When the clock hits half-past five, it forces a difficult choice around these parts. If I’m home from work already, there’s enough time–though perhaps a lack of motivation–to write for a few hours. Certainly enough juice is left in me to wade through a scene.

But then, staying in some kind of physical condition is important, too. Not long ago, I was a very large mammal. Periodic and fleeting joint pain remind me that obesity and I did not play well together. So instead of writing right after work, another temptation is to work out for an hour, eat, and shower. Then around nine, sit down, and write for an hour before bed. Those are my intentions. Honestly.

Option Unslug Thyself has a few caveats. Usually after a workout and shower, I feel like reading and sipping water. And maybe passing out to some music. So nine comes and goes, and more often than not, the only thing hitting the keyboard is a cat.

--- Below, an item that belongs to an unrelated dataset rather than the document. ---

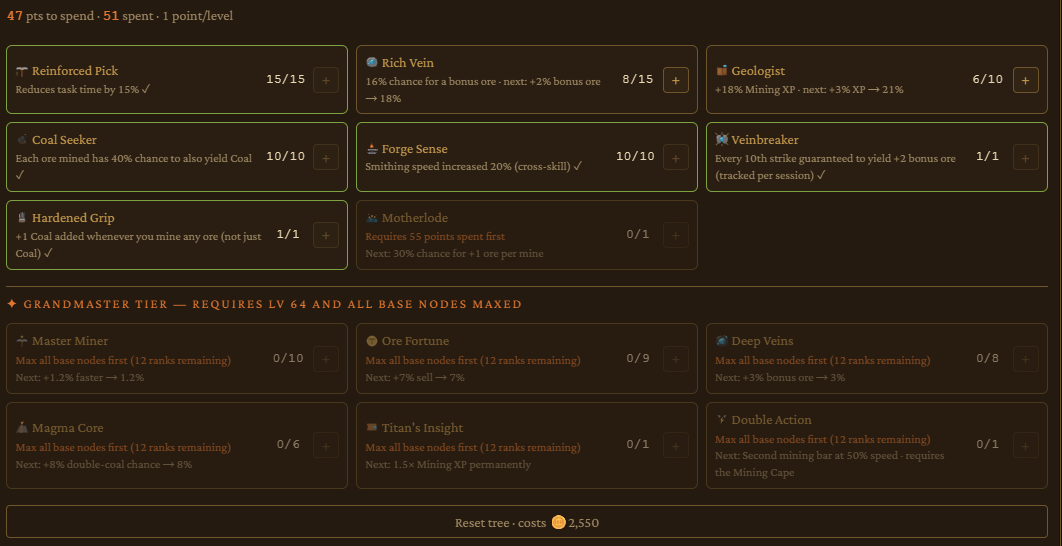Click the Ore Fortune coin icon
The height and width of the screenshot is (546, 1062).
pyautogui.click(x=372, y=341)
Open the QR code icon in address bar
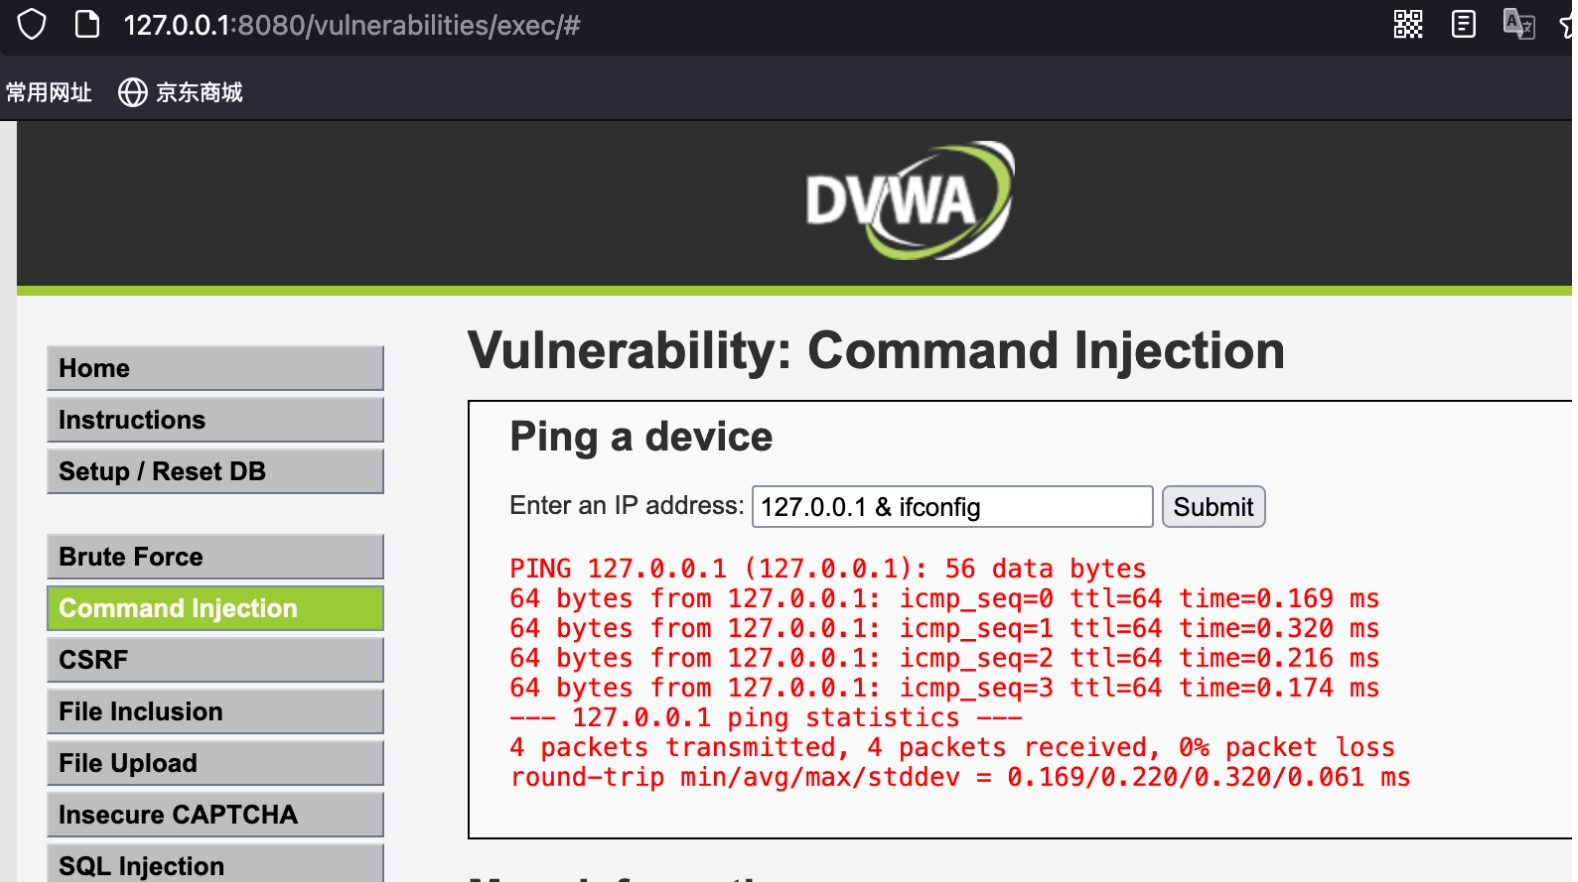Viewport: 1578px width, 882px height. click(x=1408, y=24)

And that is the long road to finish a novel.

Tonight I pick writing.

Lessons

Lessons learned this week. First, I enjoy a good crisis as much as any tech, though I prefer those punctuated by brief moments of calmness. Solving a nasty four month old problem merits a wee break. At least to me, I think it does. Like just enough time for a bathroom round trip before the utility company snuffs the power to campus.

By the end of the day I laughed. I must confess I did not in the moment.

Better still, I learned that a coworkers best friend is an editor at Harcourt.

The people you meet when you wander the halls.